READING PASSAGE:
____
Saturday, March 30, 2019

Sydney Suburbs continued: canada Bay, Canley Heights, Canley Vale




Canada Bay is a suburb in the Inner West of Sydney, 11 kilometres west of the Sydney central business district, in the local government area of City of Canada Bay. Canada Bay is also a bay on Parramatta River between Concord and Five Dock. The suburb of Canada Bay sits on the southern shore and is bordered by the suburbs of Burwood and Croydon. The City of Canada Bay takes its name from the bay but its administrative centre is located in the suburb of Drummoyne. 

Name origin: 

In 1837-38, rebellions against the British colonial power took place in Lower Canada (now southern Quebec) and the neighbouring colony of Upper Canada (now southern Ontario). After the rebellions, John Lambton, 1st Earl of Durham, Governor General and Lord High Commissioner to British North America recommended that Britain grant responsible self-government to the Union of Upper and Lower Canada. As a result, the Province of Canada was created from the former provinces of Lower Canada and Upper Canada.
____
SET TASKS:
a – In the Canada Bay post, how far is the suburb from the Sydney central business district?
b – Extend the Canada Bay post, picking up right after its last sentence.
____
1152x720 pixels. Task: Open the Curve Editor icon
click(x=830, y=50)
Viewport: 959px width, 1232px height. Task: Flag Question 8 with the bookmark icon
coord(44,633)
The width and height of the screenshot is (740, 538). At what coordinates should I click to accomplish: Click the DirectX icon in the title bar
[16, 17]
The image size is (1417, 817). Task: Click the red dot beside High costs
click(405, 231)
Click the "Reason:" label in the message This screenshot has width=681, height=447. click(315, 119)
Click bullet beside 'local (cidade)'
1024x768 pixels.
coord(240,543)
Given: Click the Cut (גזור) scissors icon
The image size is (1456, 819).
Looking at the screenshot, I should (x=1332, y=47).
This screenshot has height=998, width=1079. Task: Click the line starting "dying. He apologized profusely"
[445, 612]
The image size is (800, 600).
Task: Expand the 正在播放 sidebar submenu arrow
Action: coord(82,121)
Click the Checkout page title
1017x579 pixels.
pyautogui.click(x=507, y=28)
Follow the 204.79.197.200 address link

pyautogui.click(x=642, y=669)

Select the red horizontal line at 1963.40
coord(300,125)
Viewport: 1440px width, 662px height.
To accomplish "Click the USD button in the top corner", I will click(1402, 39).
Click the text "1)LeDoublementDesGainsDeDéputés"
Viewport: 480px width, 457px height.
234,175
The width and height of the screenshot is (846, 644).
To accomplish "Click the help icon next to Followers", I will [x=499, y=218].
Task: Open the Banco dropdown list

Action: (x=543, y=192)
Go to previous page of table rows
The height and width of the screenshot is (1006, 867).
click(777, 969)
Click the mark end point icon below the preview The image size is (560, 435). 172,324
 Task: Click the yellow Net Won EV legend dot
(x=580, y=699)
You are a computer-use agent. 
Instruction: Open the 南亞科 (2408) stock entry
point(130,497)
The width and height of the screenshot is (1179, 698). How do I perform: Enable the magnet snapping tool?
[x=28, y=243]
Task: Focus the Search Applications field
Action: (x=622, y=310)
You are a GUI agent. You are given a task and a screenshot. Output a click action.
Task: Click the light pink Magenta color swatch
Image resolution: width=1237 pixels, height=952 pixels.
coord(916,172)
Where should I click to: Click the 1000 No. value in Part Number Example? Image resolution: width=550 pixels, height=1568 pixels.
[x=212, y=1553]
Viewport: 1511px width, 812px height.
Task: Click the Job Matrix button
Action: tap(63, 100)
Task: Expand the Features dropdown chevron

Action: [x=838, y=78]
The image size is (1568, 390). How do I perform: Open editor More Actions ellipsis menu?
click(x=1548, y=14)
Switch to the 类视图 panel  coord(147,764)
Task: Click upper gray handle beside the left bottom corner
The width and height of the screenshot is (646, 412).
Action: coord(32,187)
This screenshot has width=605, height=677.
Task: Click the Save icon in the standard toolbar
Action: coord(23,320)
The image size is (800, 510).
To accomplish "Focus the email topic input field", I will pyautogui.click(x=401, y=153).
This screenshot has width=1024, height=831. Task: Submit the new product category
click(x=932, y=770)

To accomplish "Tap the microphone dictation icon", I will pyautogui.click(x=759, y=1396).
____
ANSWERS BY TASK:
a – It is 11 kilometers west of it.

b –
Following the Lower Canada Rebellion, two Irish and 58 French Canadian rebels were deported to Australia. At the request of the local Catholic bishop, they were brought to Sydney. Imprisoned at Longbottom Stockade (which was located at what is now Concord Oval), the convicts broke stone for the construction of Parramatta Road and collected oyster shells for making lime. In 1842, the French Canadians were allowed to work outside the prison. Between 1843 and 1844, all received pardons and, except for two people who died and one (Joseph Marceau) who settled in Dapto all returned to Canada. 

Many parts of Canada Bay are a reminder of this history: Exile Bay, France Bay, Durham Street, Marceau Drive, Polding Street and Gipps Street. Bayview Park has a plaque that honours the exiles and marks the point of disembarkation. 

The City of Canada Bay was formed in December 2000, by the merger of Concord and Drummoyne councils. 


Funnily enough, the City of Canada Bay (left) and Canada (right)look remarkably similar on maps.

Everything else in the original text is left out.